Given problem 1: Which kind of plugin does the Farm plugin passage call the recommended way to write plugins?
Given problem 2: Summarize the Farm plugin passage in two sentences.

Passage given:
The generation flow:
ModuleGraph generated in build stage ---> optimize_module_graph -> analyze_module_graph -> partial bundle module -> process_resource_graph ---> for each resource in parallel ---> render_resource -> optimize_resource -> generate_resource_file -> write_resource_file
The detailed hooks are as follows:
/// Some optimization of the module graph should be performed here, for example, tree shaking, scope hoisting
fn optimize_module_graph(
&self,
_module_graph: &RwLock<ModuleGraph>,
_context: &Arc<CompilationContext>,
) -> Result<Option<()>> {
Ok(None)
}
/// Analyze module group based on module graph
fn analyze_module_graph(
&self,
_module_graph: &RwLock<ModuleGraph>,
_context: &Arc<CompilationContext>,
) -> Result<Option<ModuleGroupMap>> {
Ok(None)
}
/// Partial Bundling modules of the module group map to [crate::resource::resource_graph::ResourceGraph]
fn partial_bundle_modules(
&self,
_module_group: &ModuleGroupMap,
_context: &Arc<CompilationContext>,
) -> Result<Option<ResourceGraph>> {
Ok(None)
}
/// process resource graph before render and generating each resource
fn process_resource_graph(
&self,
_resource_graph: &RwLock<ResourceGraph>,
_context: &Arc<CompilationContext>,
) -> Result<Option<()>> {
Ok(None)
}
/// Render the [Resource] in [ResourceGraph].
/// May merge the module's ast in the same resource to a single ast and transform the output format to custom module system and ESM
fn render_resource(
&self,
_resource: &mut Resource,
_context: &Arc<CompilationContext>,
) -> Result<Option<()>> {
Ok(None)
}
/// Optimize the final resource, for example, minimize every resource in the resource graph
fn optimize_resource(
&self,
_resource: &mut Resource,
_context: &Arc<CompilationContext>,
) -> Result<Option<()>> {
Ok(None)
}
/// Generate resources based on the [ResourceGraph]
/// This hook is executed in serial and should update the content inside ResourceGraph
fn generate_resource(
&self,
_resource_graph: &mut Resource,
_context: &Arc<CompilationContext>,
) -> Result<Option<()>> {
Ok(None)
}
/// Write the final output [Resource] to disk or not
fn write_resource_file(
&self,
_resource: &Resource,
_context: &Arc<CompilationContext>,
) -> Result<Option<()>> {
Ok(None)
}
In this section, we will discuss how to register, load, and execute Farm's plugins.
Farm plans to support two kinds of plugins:
- Rust Plugin: Written in Rust and distributed as a dynamic library, providing the best performance and the ability to implement all compilation hooks. This is the recommended way to write plugins.
- JS Plugin: Written in JavaScript (TypeScript) and distributed as a Node.js executable script file. It will slow down the compilation process and can only implement limited hooks. Farm supports JS Plugins ( The vite/rollup/unplugin plugins has been adapted )because it wants to share existing community tools written in JS/TS, as many web tools (for example, less) do not have a Rust version for now.
Rust plugins are our primary goal because they are fast and powerful. However, when we encounter functionality that the Rust ecosystem does not provide, JS Plugins will be the fallback.

Supplied data:

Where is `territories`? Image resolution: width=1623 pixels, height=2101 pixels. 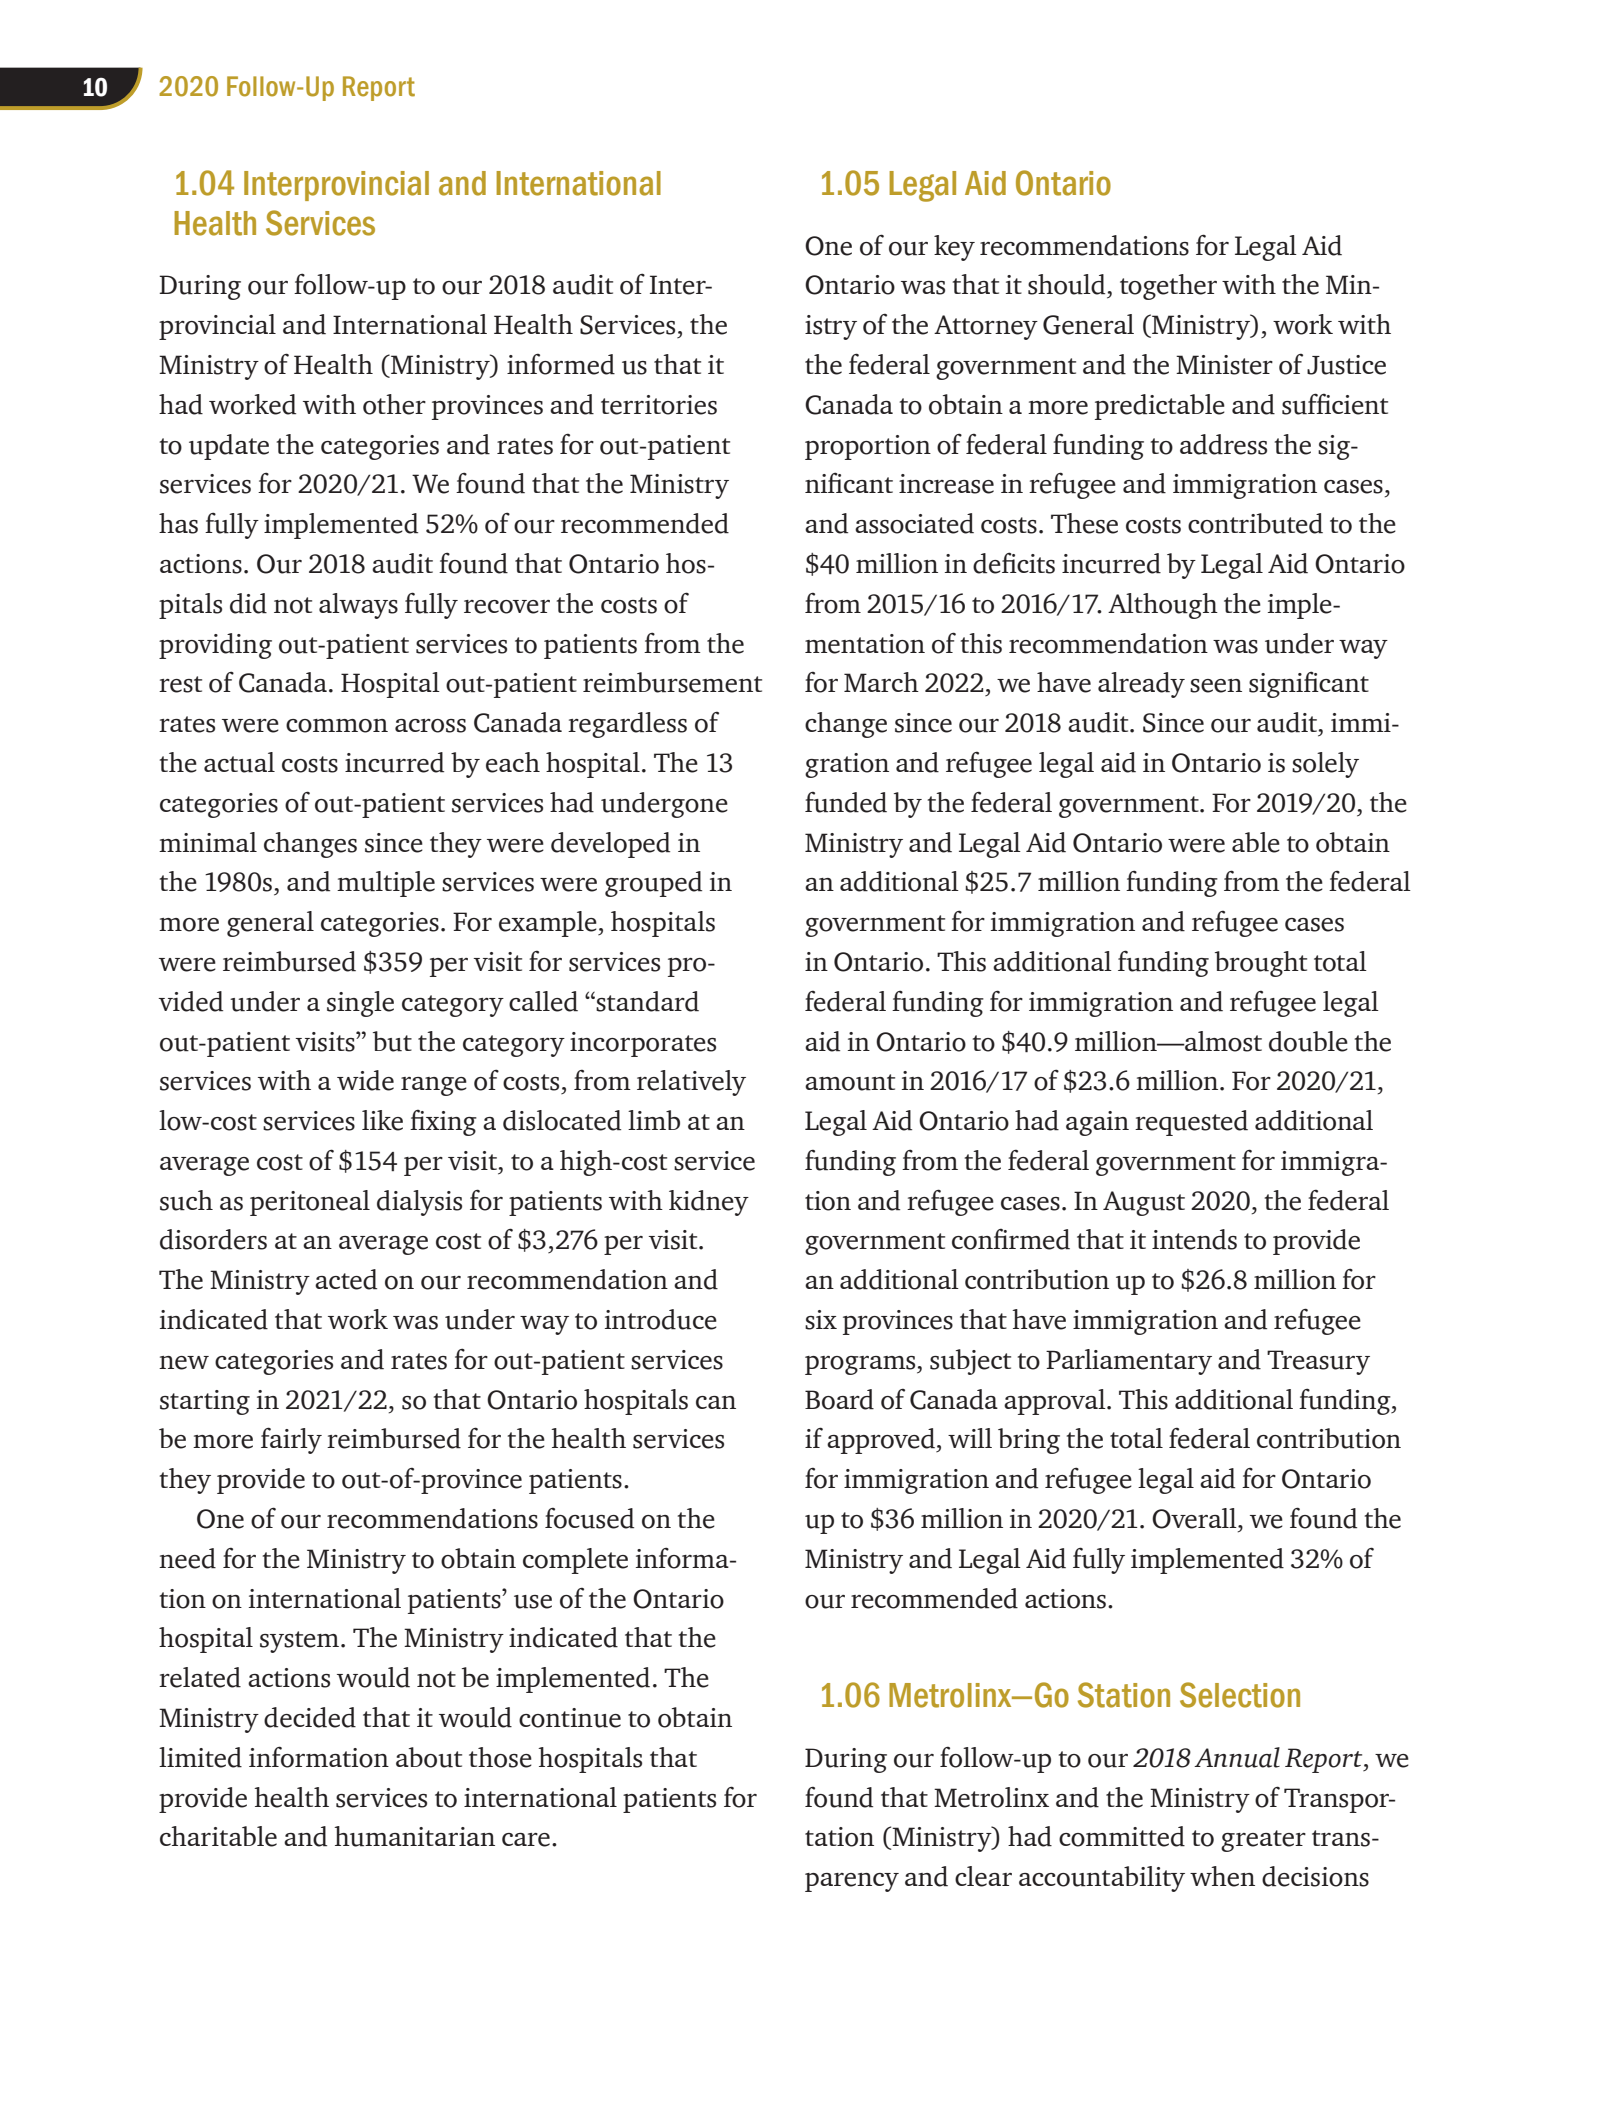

Full answer 1: The Rust Plugin.

Full answer 2: Farm's generation flow takes the module graph from the build stage, optimizes and analyzes it, partially bundles its modules into a resource graph, and processes that graph, then renders, optimizes, generates, and writes each resource. Farm plans to support two kinds of plugins: Rust plugins, which are fast, can implement all compilation hooks, and are the recommended choice, and JS plugins, which are slower and limited to some hooks but serve as a fallback when the Rust ecosystem lacks a tool.